**Task**
Nothing below is to be printed except the lines between the line holding "This screenshot has width=856, height=500." and the line holding "Task: Click the refresh mail icon", inclusive, each exactly as it appears.
════════════════════
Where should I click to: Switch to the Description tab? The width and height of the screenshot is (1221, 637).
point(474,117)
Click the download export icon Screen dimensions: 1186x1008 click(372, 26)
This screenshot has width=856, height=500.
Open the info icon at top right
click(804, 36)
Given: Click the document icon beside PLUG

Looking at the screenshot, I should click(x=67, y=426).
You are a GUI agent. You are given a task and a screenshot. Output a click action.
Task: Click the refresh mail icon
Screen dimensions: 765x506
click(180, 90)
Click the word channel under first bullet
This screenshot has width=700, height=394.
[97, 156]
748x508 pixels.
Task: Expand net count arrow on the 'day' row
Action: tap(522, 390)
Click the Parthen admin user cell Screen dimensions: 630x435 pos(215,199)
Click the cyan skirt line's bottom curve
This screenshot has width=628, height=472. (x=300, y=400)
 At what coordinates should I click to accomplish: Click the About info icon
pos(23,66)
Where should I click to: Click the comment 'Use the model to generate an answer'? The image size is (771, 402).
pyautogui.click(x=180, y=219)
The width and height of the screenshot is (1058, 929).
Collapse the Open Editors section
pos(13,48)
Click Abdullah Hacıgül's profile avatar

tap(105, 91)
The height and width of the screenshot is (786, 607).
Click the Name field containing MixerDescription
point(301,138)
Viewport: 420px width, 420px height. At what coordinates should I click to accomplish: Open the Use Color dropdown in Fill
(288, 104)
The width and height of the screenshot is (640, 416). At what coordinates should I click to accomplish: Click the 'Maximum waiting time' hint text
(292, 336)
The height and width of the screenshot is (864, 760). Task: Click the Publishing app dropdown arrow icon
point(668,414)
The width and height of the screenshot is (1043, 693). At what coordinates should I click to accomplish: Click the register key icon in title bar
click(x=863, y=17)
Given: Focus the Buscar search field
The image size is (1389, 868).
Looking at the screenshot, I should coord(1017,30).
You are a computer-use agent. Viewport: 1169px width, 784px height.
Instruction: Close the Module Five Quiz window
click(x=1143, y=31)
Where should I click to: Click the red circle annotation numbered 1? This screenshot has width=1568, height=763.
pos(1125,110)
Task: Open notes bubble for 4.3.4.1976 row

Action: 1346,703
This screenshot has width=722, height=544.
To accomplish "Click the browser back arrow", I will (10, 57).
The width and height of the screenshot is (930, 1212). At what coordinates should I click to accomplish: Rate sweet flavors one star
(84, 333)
════════════════════
**Answer box**
This screenshot has width=856, height=500.
Open the info icon at top right
click(804, 36)
Given: Click the document icon beside PLUG

Looking at the screenshot, I should click(x=67, y=426).
You are a GUI agent. You are given a task and a screenshot. Output a click action.
Task: Click the refresh mail icon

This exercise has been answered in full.